И точно, в тот год с июля месяца сделались необычайные жары, о чем сказано было, впрочем, и в «Брюсовом календаре». От продолжительной засухи все луга выгорели, так что, бывало, идешь по лугу, а нога скользит, как на паркете в комнатах нашего директора. Мух было столько, что боже упаси! от несносных мух мы не знали куда деться. Ничего нет неприятнее на свете этих насекомых. Часто думал я и теперь думаю, к чему служит существование таких гадин, как мухи, блохи и другие им подобные…

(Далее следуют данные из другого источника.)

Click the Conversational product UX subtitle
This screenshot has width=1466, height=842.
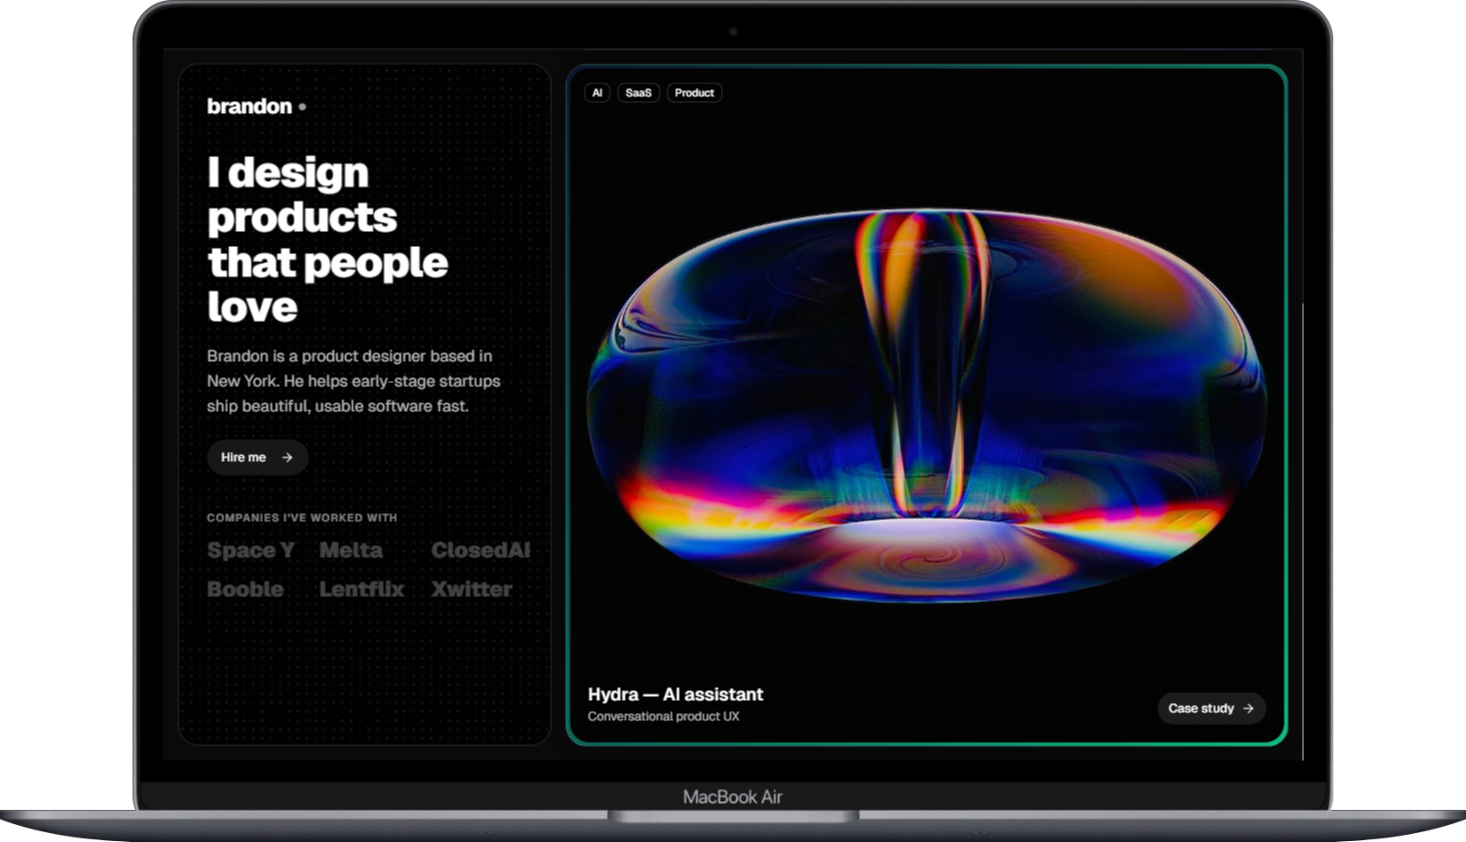(x=663, y=716)
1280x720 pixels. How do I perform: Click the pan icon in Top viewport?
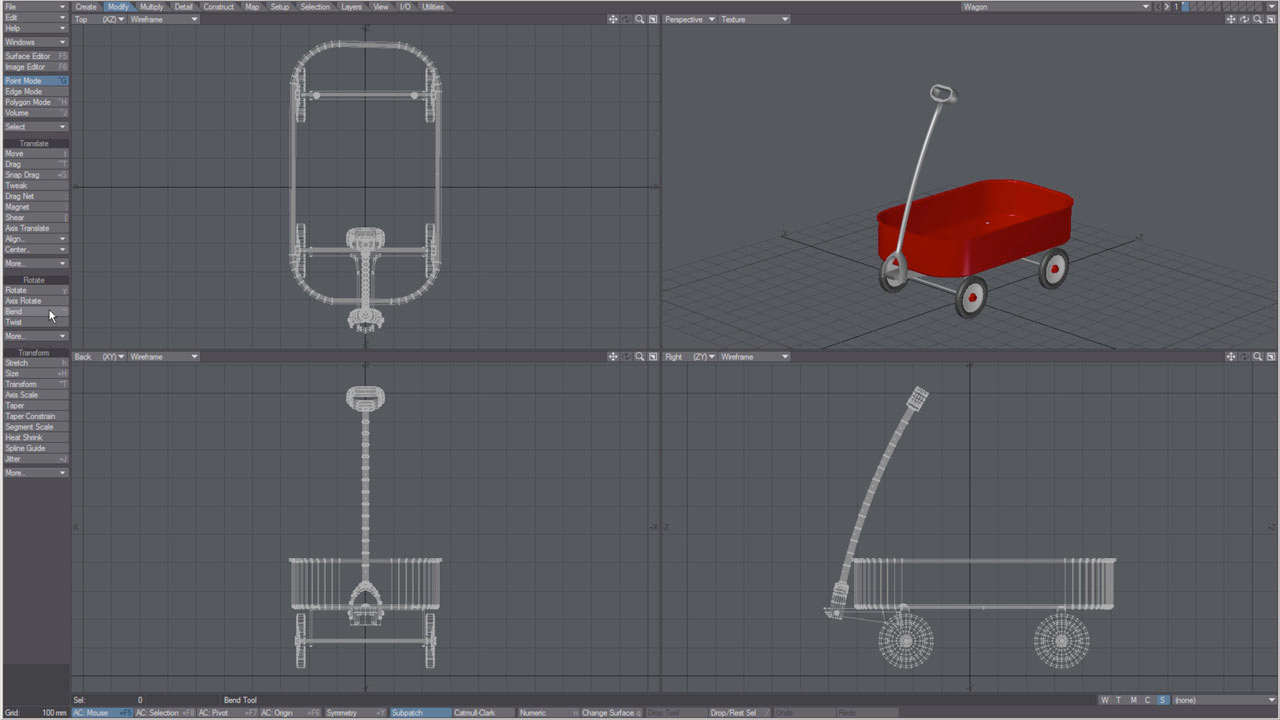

Едва сели мы за стол и только что я занес ко рту ложку супа, – глядь, а в супе барахтаются три мухи; едва Илья Петрович успел мне налить рюмку виссанта, вино цвета мутного и вкуса неприятного, – глядь, и в виссанте муха; но что было всего досаднее, я большой охотник до кваса, вот и налил я себе квасу, думая этим несколько освежиться от жара, – а вместе с квасом так и полились проклятые мухи.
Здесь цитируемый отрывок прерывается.